- Instructions for the task: Only the lines holding "size" are wanted; find them in the listing and return each one.

____

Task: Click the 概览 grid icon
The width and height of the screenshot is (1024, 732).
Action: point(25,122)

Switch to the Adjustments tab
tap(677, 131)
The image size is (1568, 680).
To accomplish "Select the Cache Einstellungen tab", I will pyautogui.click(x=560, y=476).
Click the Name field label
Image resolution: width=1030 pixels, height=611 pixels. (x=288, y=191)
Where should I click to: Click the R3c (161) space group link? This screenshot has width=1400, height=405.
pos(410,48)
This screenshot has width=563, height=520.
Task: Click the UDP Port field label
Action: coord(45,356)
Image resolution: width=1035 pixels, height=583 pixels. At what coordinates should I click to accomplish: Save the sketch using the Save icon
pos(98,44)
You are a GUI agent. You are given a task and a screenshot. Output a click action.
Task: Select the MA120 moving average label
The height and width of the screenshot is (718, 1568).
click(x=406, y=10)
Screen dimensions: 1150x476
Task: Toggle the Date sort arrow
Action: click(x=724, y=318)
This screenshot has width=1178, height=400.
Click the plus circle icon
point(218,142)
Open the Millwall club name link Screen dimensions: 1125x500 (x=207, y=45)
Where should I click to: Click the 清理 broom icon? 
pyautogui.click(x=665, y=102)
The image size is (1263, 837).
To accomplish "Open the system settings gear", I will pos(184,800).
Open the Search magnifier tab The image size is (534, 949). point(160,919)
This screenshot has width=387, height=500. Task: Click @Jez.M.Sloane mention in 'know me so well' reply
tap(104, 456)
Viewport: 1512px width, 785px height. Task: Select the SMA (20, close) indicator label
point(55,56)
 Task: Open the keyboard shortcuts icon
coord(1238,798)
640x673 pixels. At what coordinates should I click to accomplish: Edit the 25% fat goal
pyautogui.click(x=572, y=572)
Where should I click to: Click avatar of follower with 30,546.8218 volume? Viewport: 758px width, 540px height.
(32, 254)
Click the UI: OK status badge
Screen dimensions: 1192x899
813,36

____

- Written response:
The image size is (1568, 680).
The image size is (1263, 837).
Open the Search magnifier tab The image size is (534, 949). point(160,919)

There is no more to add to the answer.